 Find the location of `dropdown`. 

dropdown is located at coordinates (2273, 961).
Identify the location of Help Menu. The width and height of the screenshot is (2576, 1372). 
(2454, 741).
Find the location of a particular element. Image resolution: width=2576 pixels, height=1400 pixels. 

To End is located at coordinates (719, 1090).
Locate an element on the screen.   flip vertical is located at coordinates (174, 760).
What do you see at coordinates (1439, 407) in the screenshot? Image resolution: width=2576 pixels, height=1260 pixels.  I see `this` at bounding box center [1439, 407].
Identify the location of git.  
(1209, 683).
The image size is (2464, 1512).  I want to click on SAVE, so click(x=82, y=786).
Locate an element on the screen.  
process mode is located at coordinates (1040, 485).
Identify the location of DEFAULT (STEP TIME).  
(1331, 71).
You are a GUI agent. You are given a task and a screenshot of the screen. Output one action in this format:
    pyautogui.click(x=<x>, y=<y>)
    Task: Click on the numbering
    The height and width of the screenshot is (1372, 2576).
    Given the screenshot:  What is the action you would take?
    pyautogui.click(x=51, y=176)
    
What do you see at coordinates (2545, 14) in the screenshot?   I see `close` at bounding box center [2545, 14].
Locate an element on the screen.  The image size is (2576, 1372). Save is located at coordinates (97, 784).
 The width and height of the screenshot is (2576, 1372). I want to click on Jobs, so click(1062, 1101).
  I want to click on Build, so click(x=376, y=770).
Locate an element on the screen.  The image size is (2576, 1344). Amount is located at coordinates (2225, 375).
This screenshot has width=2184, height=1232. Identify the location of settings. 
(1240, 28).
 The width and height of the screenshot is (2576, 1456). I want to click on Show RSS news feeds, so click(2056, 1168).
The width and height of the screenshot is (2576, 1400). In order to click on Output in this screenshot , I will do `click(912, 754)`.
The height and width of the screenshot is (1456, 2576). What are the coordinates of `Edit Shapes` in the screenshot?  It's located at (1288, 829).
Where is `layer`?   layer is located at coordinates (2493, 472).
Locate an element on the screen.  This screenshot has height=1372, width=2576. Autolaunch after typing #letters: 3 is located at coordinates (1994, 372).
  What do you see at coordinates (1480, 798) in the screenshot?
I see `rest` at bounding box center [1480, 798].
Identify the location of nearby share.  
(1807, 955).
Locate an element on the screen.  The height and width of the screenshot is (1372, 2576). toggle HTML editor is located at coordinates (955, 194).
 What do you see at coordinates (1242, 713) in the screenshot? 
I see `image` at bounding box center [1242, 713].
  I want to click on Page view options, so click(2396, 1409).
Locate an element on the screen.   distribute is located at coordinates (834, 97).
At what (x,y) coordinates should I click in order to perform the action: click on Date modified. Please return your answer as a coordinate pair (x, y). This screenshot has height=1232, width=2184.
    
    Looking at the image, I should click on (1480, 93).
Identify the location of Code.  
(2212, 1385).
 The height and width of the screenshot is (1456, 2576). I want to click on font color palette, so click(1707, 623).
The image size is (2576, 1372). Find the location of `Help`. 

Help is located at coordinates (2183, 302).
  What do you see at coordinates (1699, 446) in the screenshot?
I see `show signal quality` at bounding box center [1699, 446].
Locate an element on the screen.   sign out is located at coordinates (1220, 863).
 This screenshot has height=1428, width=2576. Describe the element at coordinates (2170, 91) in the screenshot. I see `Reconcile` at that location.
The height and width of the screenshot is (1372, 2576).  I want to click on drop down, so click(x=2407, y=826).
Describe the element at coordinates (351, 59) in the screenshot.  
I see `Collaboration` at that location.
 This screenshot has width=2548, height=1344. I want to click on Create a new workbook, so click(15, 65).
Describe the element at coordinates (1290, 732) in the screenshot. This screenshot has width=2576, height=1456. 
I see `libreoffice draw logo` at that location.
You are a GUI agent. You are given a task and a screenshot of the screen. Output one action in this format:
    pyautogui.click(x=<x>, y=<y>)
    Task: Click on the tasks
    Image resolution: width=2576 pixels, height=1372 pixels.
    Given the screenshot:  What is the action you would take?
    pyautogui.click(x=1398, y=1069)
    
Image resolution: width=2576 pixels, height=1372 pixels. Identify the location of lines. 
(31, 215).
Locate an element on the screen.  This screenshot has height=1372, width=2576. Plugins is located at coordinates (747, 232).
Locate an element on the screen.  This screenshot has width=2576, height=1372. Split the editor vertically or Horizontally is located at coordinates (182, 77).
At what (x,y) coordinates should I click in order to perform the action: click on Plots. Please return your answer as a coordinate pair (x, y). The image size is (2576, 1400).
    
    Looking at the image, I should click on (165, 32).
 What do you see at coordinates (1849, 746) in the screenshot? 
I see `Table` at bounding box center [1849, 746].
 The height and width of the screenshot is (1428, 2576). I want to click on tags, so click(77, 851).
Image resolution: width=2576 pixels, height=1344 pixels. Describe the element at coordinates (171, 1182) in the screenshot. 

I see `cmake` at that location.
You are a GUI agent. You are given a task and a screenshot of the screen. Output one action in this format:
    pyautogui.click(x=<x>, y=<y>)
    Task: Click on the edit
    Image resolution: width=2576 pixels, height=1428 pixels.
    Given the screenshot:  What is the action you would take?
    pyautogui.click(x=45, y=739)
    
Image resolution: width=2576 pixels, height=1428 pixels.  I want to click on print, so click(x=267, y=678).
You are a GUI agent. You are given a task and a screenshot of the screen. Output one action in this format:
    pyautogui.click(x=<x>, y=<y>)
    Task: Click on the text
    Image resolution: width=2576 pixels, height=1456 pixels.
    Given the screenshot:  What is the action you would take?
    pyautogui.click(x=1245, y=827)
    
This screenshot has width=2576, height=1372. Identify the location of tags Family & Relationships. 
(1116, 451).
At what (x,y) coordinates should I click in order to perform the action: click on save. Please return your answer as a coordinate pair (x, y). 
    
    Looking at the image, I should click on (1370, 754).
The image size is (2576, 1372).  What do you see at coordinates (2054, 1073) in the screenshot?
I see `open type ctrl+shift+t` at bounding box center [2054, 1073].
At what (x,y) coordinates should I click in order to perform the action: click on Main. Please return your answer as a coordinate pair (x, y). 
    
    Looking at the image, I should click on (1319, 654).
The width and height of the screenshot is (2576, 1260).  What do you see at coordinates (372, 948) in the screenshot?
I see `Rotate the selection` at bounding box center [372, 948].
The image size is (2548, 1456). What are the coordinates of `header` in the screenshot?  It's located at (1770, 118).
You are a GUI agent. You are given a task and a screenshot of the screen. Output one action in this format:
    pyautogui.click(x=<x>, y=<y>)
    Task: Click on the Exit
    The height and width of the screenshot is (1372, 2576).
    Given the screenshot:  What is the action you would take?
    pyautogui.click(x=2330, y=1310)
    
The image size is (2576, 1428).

----

**Written exercise:**
Reproduce the lines above verbatim, from the line with "coordinates (174, 760)." to the line with "process mode is", including both of those lines.

**The output:**
Locate an element on the screen.   flip vertical is located at coordinates (174, 760).
What do you see at coordinates (1439, 407) in the screenshot? Image resolution: width=2576 pixels, height=1260 pixels.  I see `this` at bounding box center [1439, 407].
Identify the location of git.  
(1209, 683).
The image size is (2464, 1512).  I want to click on SAVE, so click(x=82, y=786).
Locate an element on the screen.  
process mode is located at coordinates (1040, 485).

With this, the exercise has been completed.